As to the husband’s investments in the commodities market and in the Broadway play, the evidence is also insufficient to support a finding of wasteful dissipation. Although the husband did sustain losses on these investments, there was no evidence that these losses were the result of poor business judgment or that they were so unusually risky that no reasonably prudent investor would have made the same investments. Investment in the commodities and futures markets is a widely recognized and legitimate form of investment, even though the conservative investor might not include such investments in his portfolio. The commodities market is a tremendous undertaking in the total financial market, and it would be a grave disservice to suggest that such investment, in and of itself, is a wasteful dissipation of marital assets.

High risk investments are commonplace and do not necessarily equate with wasteful dissipation of marital assets. The wealthiest among us have often invested in ventures which would not be acceptable to the more conservative investor. New issues in the stock market always involve high risk. Most such ventures fail, but, for example, those who invested in Home Depot as a new venture several years ago are now reaping the benefits of an investment in one of the more *528aggressive and successful new companies listed on the New York Stock Exchange.
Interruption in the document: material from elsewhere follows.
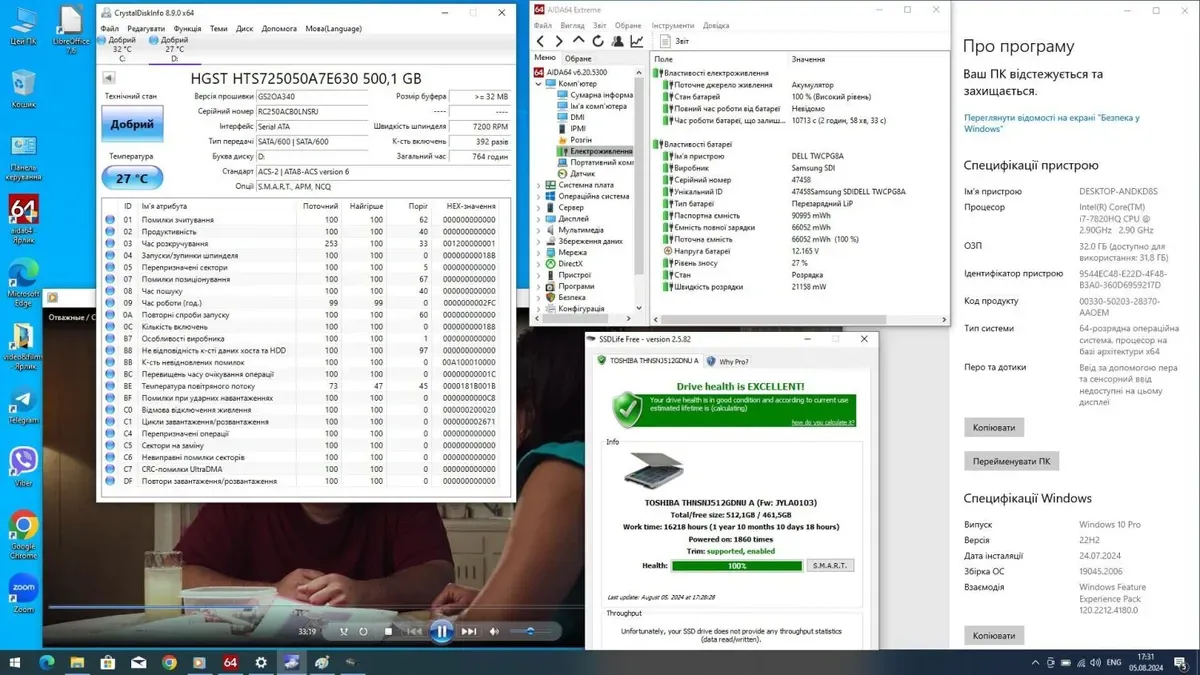
Task: Adjust the media player volume slider
Action: pos(529,632)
Investment in Broadway plays may not be as widely acceptable as other market investments; nevertheless it is clear that many prudent individuals who are patrons of the arts invest in the legitimate theater. Without such investments, we would have an art form destined to extinction. In this case, the husband was impressed with the music and the play and the individual who was to play a leading role in the show. Unfortunately, the production did not last very long on Broadway, but those people who originally invested in A Chorus Line, which was nothing more than an off-Broadway show, can hardly claim that their investment was imprudent or wasteful.

In the absence of some expert testimony that the investments were foolhardy or imprudent or unreasonable or otherwise so financially unsound at the time they were made so as to evidence a reckless disregard of family assets, I do not believe that this Court should use 20-20 hindsight to now find that there was a wasteful dissipation of assets. Certainly, without some testimony of a financial nature, this Court is ill-prepared to perform the kind of investment analysis that would be required to determine that a particular investment was a "bad risk”. The mere fact that an investment is viewed by some as being "risky” does not lead inescapably to the conclusion that assets were dissipated.

Moreover, it could be just as readily inferred from the trial evidence that the parties enjoyed a rather comfortable lifestyle as a result of the husband’s investment activities. Should the husband now be penalized merely because certain investments turned bad, even though both parties had benefited during the marriage from those investments when they were good? Further, if the husband’s investments had resulted in a large profit, would the trial court have just as readily awarded the entire sum to him? In conclusion, without some evidence from which it could be inferred that the husband undertook these investments in order to deprive the wife of equitable distribution, I do not agree that under the circumstances of this case, the husband should be penalized because he invested in the commodities market or a Broadway play.